相关技术中,对多输出网络子图进行切片的具体过程包括:将多输出神经网络子图中的每个末端节点分别与其他节点进行分割,得到多个单输出网络子图后,对每个单输出网络子图进行切片处理。
然而,采用上述切片技术对多输出神经网络子图进行切片后,对于多个输出的共用节点,在第一个单输出网络子图在处理数据时,需要把结果从内部存储器搬运到外部存储器,其后的单输出网络子图在处理数据时,都要从外部存储器搬移搬运数据到内部存储器,难以减少共用访问外部存储器的次数,使得神经网络处理数据的效率不高。
发明内容
本申请提供了一种神经网络的切片方法、装置及电子设备,可以减少访问外部存储器的次数,保证了神经网络处理数据的效率。
第一方面,本申请提供了一种神经网络的切片方法,包括:
在神经网络中添加虚拟节点,所述神经网络包括至少两个末端节点和至少一个分叉节点,所述虚拟节点与每个末端节点皆连接,所述虚拟节点用于将所述神经网络由多输出神经网络转换为多输入单输出神经网络;
根据所述虚拟节点的输出维度的大小、所述神经网络中的每个节点在运行时所需要的存储空间的大小和时长、以及内部存储器的存储空间的大小,确定所述神经网络的目标切片数量,每个节点用于表征所述神经网络中的一个独立计算单元,所述内部存储器为存储所述神经网络的存储器;
根据所述神经网络的目标切片数量,以所述虚拟节点为根节点对所述神经网络中的每个节点的输出维度进行切片处理,得到切片后的所述神经网络。

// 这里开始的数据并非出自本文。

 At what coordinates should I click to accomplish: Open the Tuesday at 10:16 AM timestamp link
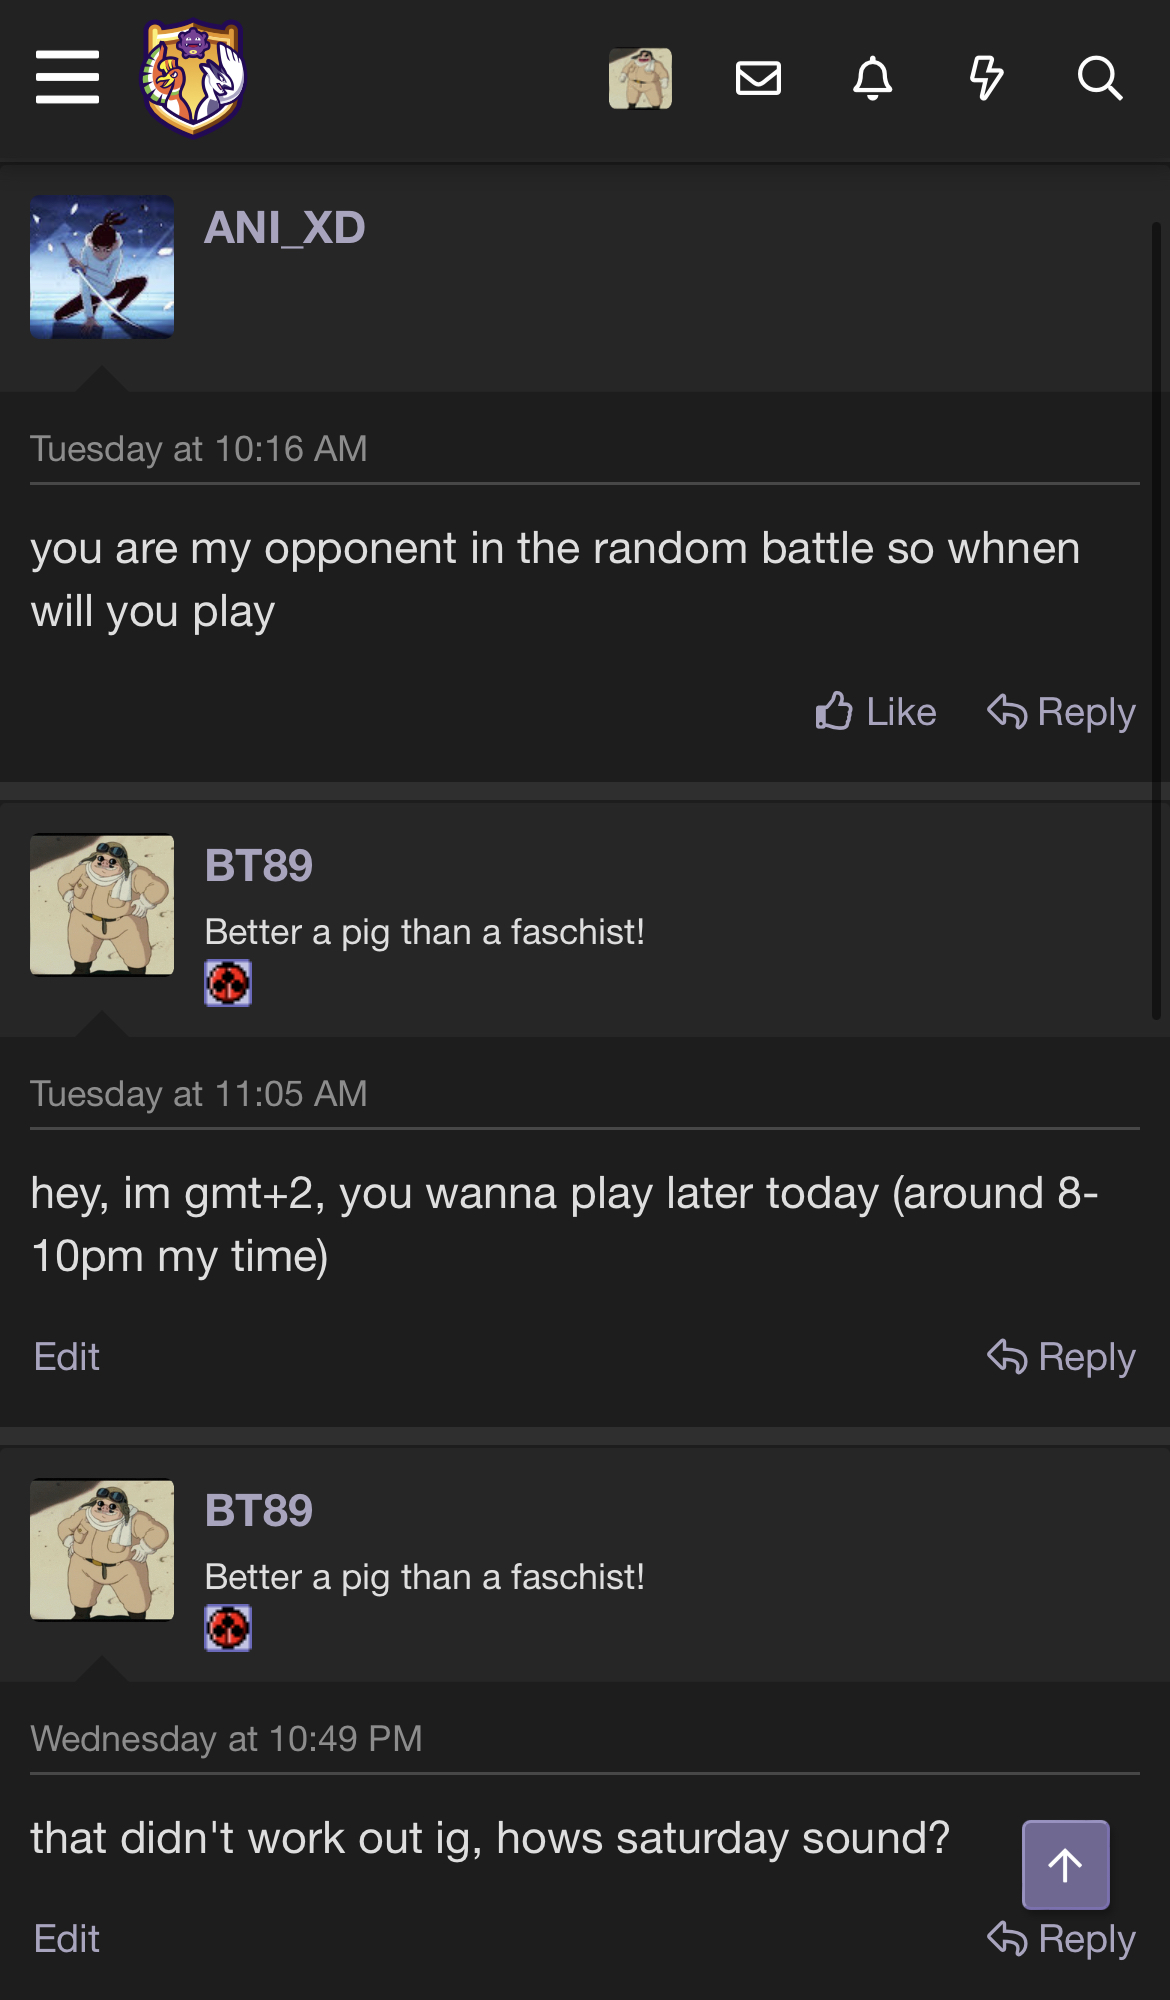199,449
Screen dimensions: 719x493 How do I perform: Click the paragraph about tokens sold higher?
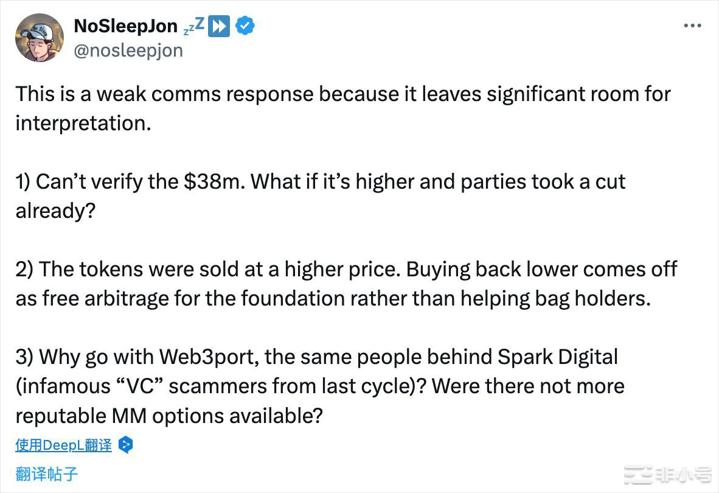[x=346, y=283]
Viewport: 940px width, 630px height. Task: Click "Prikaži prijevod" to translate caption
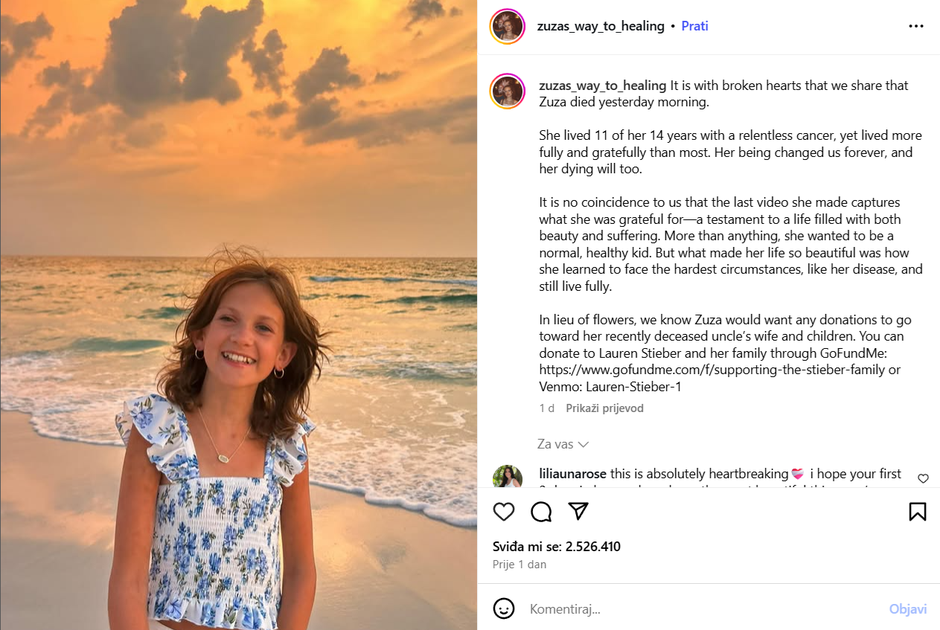click(604, 408)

本申请提供的一种神经网络的切片方法,可使得神经网络由多输出神经网络转换为单输出神经网络,并在确定神经网络的目标切片数量后,对虚拟节点进行切片,使得其他节点也能通过调度原语跟随虚拟节点切片,从而可以实现对整个多输出神经网络的切片,提高了对神经网络的切片效率,通过切片减少了神经网络在运行时对内部存储器的占用。另外,整个流程中减少了访问外部存储器的次数,保证了神经网络处理数据的效率。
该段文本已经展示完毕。